GREAT FALLS, Mont.—The ostensible reason for affirmative action at Harvard has always been two-fold: 1) to put on a more even playing field individuals in disadvantaged conditions who have lots of potential and 2) to enrich the Harvard community by bringing together different cultures, which are best embodied in categories of race. The first element of affirmative action has been hashed out by ideologues for decades, and has remained essentially the same for the last 30 years or so. But the second element, which asks which people should be incorporated and to what benefit of the whole community, has gone unchallenged. Many Harvard students have grumbled that it makes more sense to implement affirmative action along socio-economic lines. They argue that there are a great number of mid- and high-income blacks who would receive a race benefit above a more “disadvantaged” white. True enough. But the element of adding to diversity is a more elaborate one, and one where ethnicity does not always apply.

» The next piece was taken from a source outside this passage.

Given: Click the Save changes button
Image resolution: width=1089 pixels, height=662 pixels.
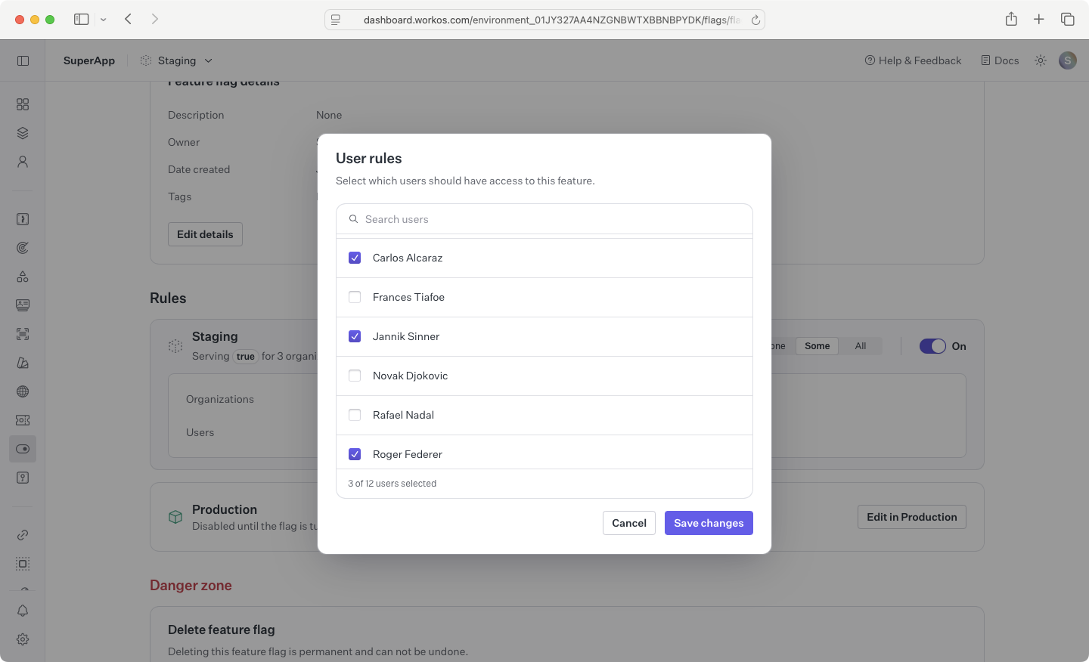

In the case of one Harvard applicant I met while on vacation in Montana, trying to impose the affirmative action model is absurd. I arrive at our meeting wearing a herringbone grey jacket from Brooks Brothers and accompanying dress slacks (Harvard taking its toll?) and he in a flannel jacket, a Wrangler button-clasp shirt and tight boot-cut jeans. The applicant comes from a ranch in the outlying area; his family raises Angus steers, and we talk for a little while about mad cow disease, about which he is extremely well-informed. Even with the mad cow scourge (which is really more of a whimper, he tells me), livestock sales shouldn’t decline much. (At this point, he holds a can of Copenhagen my way; I wave it off, while he takes a dip.) He’s a guy who certainly deserves to get into Harvard on his various merits—a student leader in Future Farmers of America, good GPA, rather high SATs, and an amazing conversational knowledge of everything I’d brought up in our chat.

Yet he is white and his parents are rather wealthy. He’s not known “hardship,” in economic and (so far) cultural terms, but he’s a candidate whose admission would not only bring him into a system which lacks people like him (only 2.1 percent of the Class of 2007 hail from the Rocky Mountain states), benefiting him, but it would make Harvard mirror the real world.

If Fox’s banal “The Simple Life” has contributed anything to society, it’s making clear in a blunt way that a cultural divide exists between East Coast types and the “simple” folks of the West, Appalachia, Deep South and so on.

Even apart from the images of the Rocky Mountain states which are likely to alienate East Coast dwellers—those of bumpkin right-wingers who are to the right of Barry Goldwater—it is undeniable that the vast majority of people here do not share a culture with the East Coast. My own freelanced education was something grossly different than a St. Albans one—characterized by reading books outside of the classroom and dabbling in local politics. Other Montanans who didn’t have the luxury of living in “the city” (the metropolis of Great Falls, Montana’s second-largest “city,” is about 50,000 people large) experienced even rougher hands-on education: taking time off of school to sit in a combine, a harvester machine as large as a monster truck.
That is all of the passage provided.